__GIVEN EXERCISE__. Extract each line of the material below that contains the word "Enable". Only matches with the same capitalization count.

-------------------------

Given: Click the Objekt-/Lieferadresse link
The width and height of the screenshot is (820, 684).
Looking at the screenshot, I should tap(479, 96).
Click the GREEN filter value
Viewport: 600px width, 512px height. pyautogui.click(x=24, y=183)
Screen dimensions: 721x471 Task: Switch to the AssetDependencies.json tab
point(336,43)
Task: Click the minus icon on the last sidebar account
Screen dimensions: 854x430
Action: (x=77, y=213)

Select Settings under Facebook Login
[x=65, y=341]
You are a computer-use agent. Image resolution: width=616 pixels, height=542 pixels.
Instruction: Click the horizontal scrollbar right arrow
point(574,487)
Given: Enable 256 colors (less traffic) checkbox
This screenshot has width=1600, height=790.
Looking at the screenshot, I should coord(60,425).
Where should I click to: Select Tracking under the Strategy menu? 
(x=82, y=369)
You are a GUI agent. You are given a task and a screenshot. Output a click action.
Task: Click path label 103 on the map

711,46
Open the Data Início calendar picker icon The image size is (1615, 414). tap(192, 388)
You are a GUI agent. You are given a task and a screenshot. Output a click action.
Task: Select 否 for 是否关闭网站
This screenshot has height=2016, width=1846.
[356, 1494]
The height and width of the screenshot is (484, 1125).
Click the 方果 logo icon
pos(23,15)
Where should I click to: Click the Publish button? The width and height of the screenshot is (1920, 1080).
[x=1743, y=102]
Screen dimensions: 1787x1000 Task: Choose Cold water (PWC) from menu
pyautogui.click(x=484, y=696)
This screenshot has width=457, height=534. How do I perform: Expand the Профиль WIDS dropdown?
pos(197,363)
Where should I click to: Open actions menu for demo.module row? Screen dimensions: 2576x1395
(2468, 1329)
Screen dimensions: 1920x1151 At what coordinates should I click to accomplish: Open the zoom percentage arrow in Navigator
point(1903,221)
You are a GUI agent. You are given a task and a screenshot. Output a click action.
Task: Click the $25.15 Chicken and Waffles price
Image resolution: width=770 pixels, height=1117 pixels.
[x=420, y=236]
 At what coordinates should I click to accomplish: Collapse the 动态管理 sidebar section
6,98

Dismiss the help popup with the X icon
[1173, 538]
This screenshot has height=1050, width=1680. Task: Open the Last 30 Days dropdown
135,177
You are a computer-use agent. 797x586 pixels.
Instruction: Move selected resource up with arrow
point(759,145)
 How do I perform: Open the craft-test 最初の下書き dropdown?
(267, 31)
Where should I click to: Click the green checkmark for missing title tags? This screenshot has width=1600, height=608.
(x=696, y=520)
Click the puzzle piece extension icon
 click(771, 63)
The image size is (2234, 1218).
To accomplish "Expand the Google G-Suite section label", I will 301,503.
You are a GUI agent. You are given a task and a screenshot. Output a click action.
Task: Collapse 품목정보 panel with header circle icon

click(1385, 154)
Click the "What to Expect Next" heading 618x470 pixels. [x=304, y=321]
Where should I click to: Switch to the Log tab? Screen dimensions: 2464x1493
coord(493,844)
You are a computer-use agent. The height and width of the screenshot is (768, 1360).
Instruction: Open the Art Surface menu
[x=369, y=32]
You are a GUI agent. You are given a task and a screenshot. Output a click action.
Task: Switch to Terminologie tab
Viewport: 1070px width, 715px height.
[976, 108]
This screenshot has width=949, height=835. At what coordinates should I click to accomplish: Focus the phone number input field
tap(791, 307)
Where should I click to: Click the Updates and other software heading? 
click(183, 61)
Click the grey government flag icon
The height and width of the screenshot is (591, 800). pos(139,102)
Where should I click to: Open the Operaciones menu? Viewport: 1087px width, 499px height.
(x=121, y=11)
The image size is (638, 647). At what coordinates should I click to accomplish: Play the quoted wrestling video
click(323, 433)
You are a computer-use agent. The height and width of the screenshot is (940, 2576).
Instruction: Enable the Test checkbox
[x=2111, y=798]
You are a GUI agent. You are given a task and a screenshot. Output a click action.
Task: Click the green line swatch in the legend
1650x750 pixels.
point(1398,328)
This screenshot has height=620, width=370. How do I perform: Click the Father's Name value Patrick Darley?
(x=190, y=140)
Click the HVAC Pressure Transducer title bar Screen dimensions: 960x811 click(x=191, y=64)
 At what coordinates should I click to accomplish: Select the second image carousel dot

-------------------------

__CORRECT OUTPUT__.
Given: Enable 256 colors (less traffic) checkbox
Instruction: Enable the Test checkbox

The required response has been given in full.